Die Europäische Union (EU) versteht sich nicht nur als wirtschaftliche und politische Gemeinschaft, sondern als Werteunion, in der der Schutz von Menschenrechten, Rechtsstaatlichkeit und Demokratie obersten Stellenwert haben (sollen). Doch der kritische Blick auf konkrete EU-Politiken wie die EU-Migrations- und Asylpolitik zeigt deutliche Risse im Selbstverständnis der EU als Menschenrechtsförderin. Laut UNHCR, dem Flüchtlingshilfswerk der Vereinten Nationen, ist das Mittelmeer weiterhin die gefährlichste Flüchtlingsroute der Welt. Allein letztes Jahr kamen auf diesem Weg nach Europa mehr als 3.000 Menschen ums Leben oder wurden vermisst. Der humanitäre Notstand und die sog. Pushbacks (bzw. ‚Drift-backs‘) an den EU-Außengrenzen, auch unter Beteiligung von Frontex, der Europäischen Agentur für die Grenz- und Küstenwache, führen immer wieder zu heftiger Kritik und Protesten.

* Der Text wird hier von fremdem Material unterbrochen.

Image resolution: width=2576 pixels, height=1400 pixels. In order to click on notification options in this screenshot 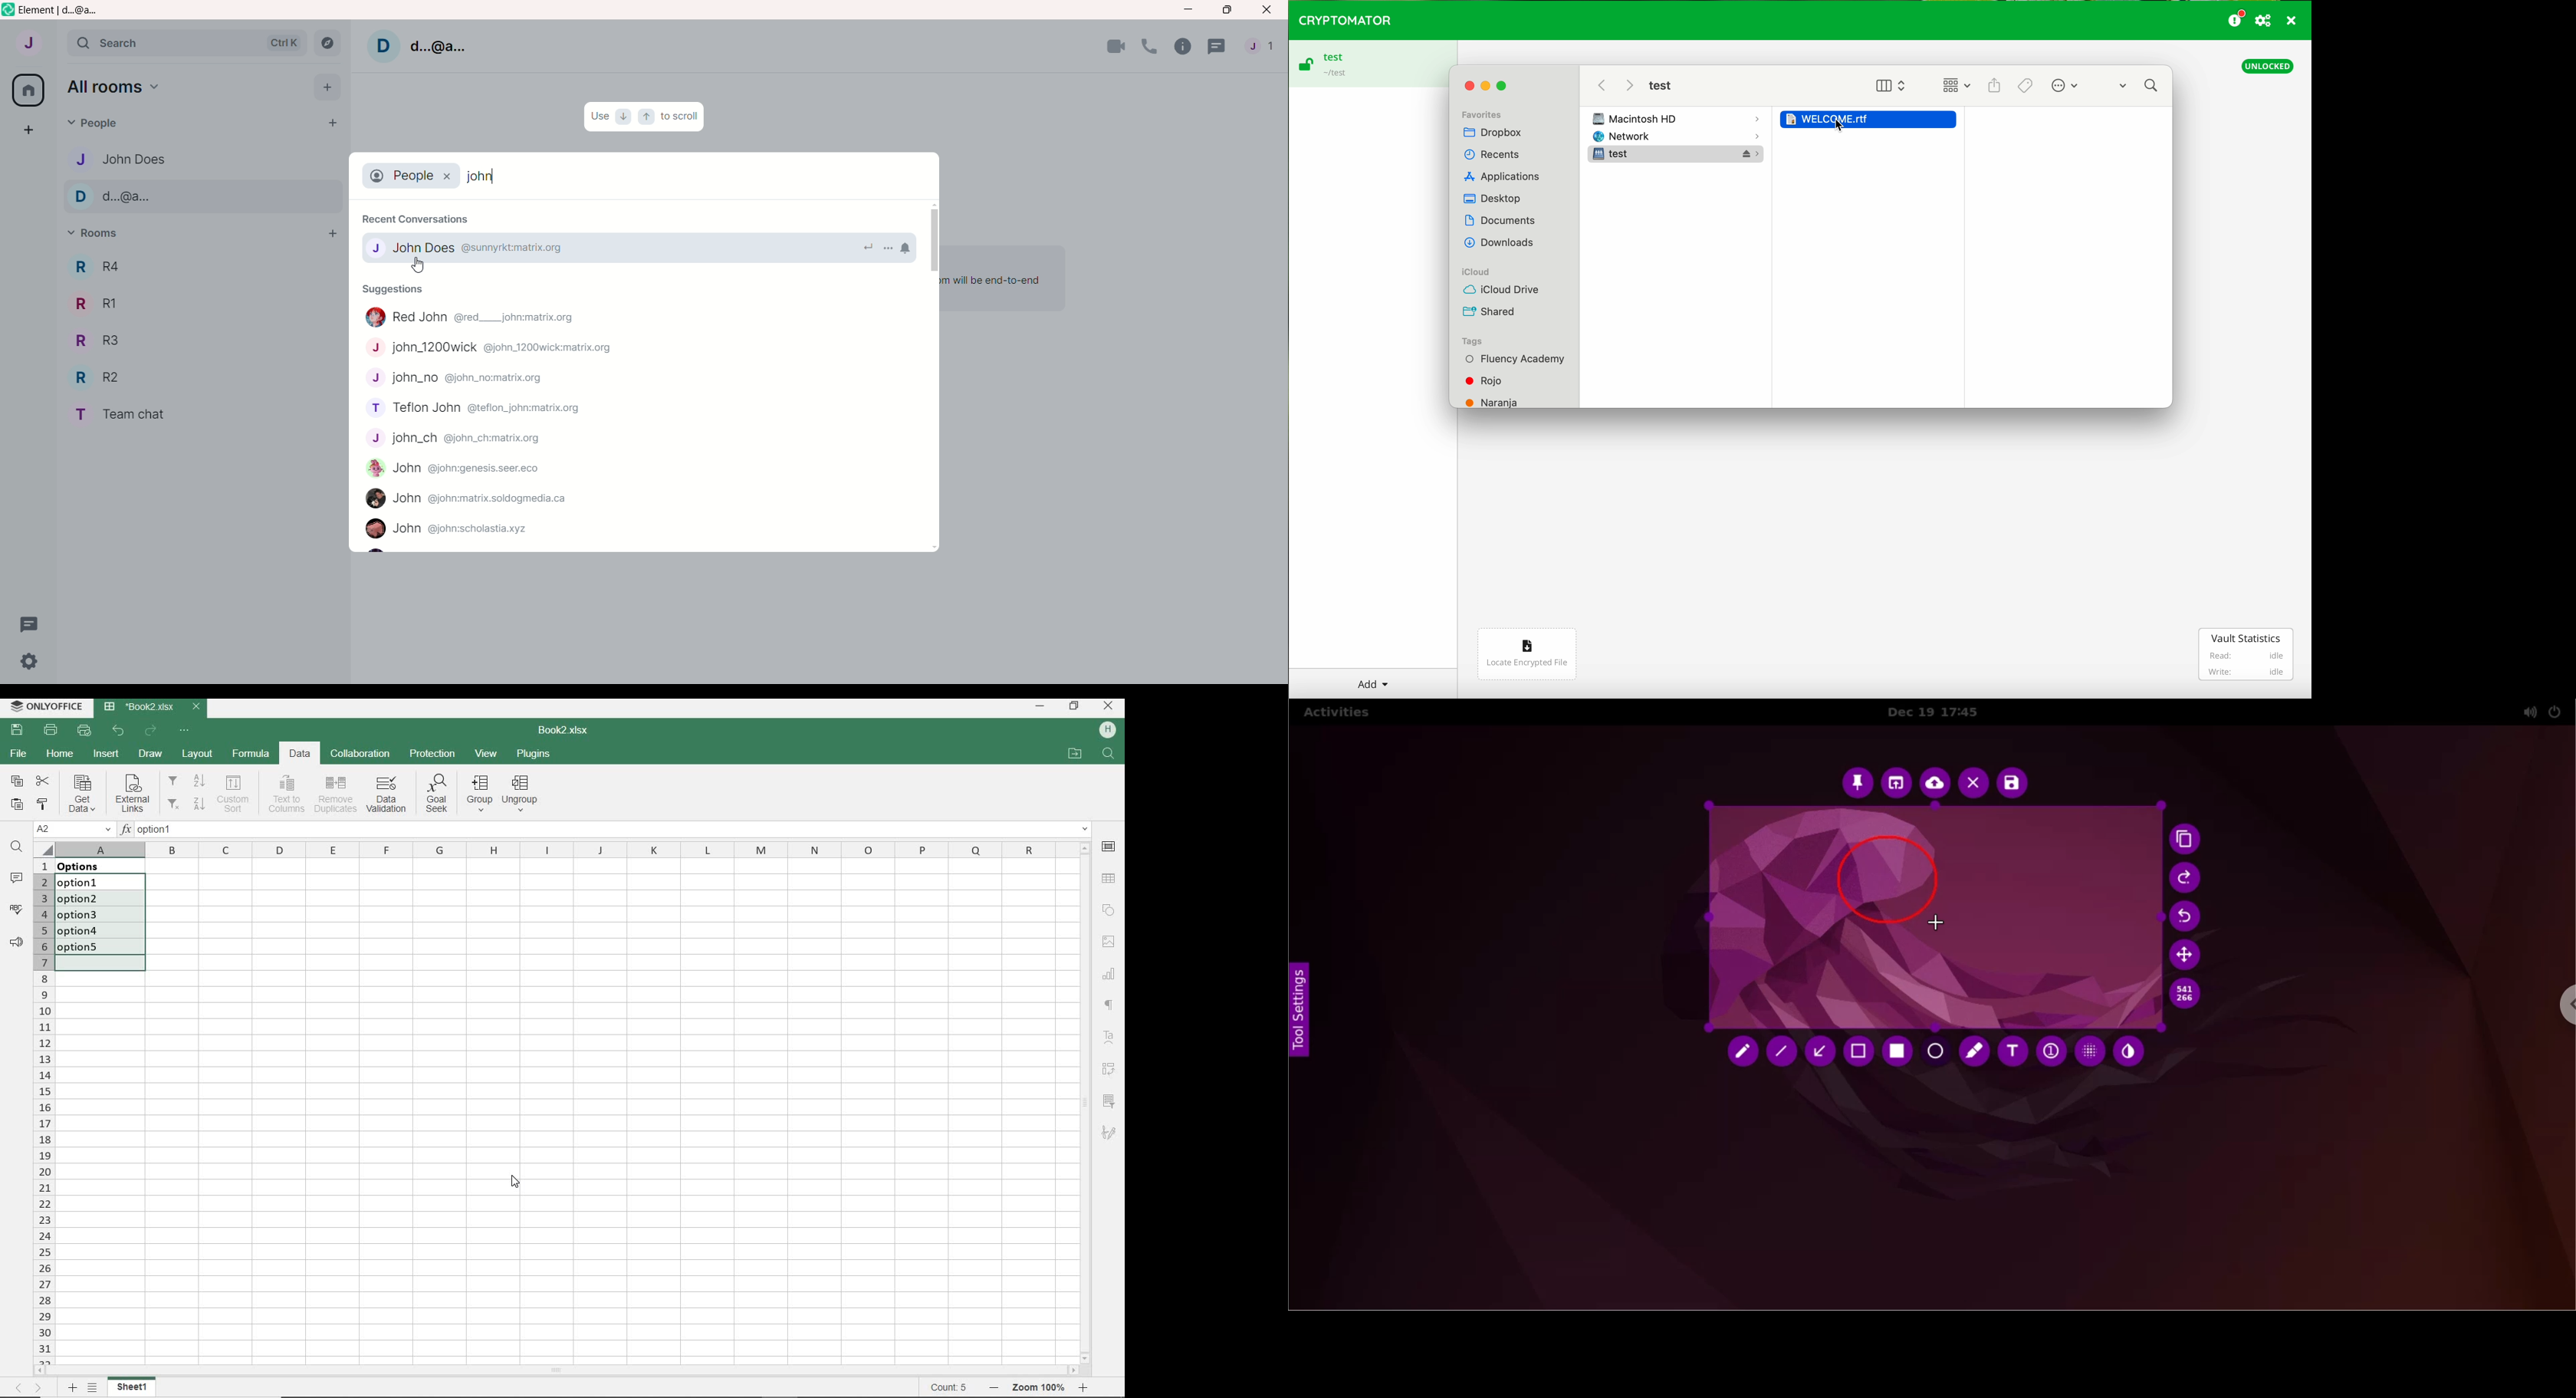, I will do `click(910, 248)`.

Menschenrechts- und Flüchtlingsorganisationen kritisieren: Die EU-Staaten haben bisher kaum Fortschritte bei der Entwicklung einer die Menschenrechte achtenden Migrationspolitik oder bei der gerechten Aufteilung der Verantwortung für Migrant:innen, Asylbewerber:innen und Geflüchtete gemacht. Konsens zeigen die EU und ihre Mitglieder lediglich bei der Abschottung der Grenzen und der Externalisierung der Verantwortung auf Kosten der Menschenrechte.
Auf diesem Seminar nehmen wir die vielfach kritisierte Diskrepanz zwischen der Menschenrechtsrhetorik der EU und ihrer tatsächlichen Praxis unter die Lupe und diskutieren mit migrations- und menschenrechtspolitischen Expert:innen. Inwieweit kommt die EU ihren internationalen Schutzverpflichtungen nach, und wo besteht dringender Handlungsbedarf? Welche Ansätze gibt es, auf UN- wie EU-Ebene, um die humanitäre Hilfe, Unterstützung und Lösungen für Menschen, die internationalen Schutzes bedürfen, sowie für Überlebende von schweren Menschenrechtsverletzungen, zu verstärken? Und wie kann die EU ihrem Anspruch als Wertegemeinschaft und Menschenrechtsförderin gerecht werden, wenn sich angesichts bewaffneter Konflikte, den Auswirkungen des Klimawandels und verstärkter Hungerkrisen die weltweite Zahl an Flüchtenden erhöht? Die Gespräche werden in Deutsch und Englisch geführt.
Die Veranstaltung findet in Kooperation mit dem Verein Internationale Beziehungen e.V. statt. Voraussetzung für die Teilnahme ist ein vollständiger Corona-Impfschutz. Anmeldeschluss ist der 12.10.2022.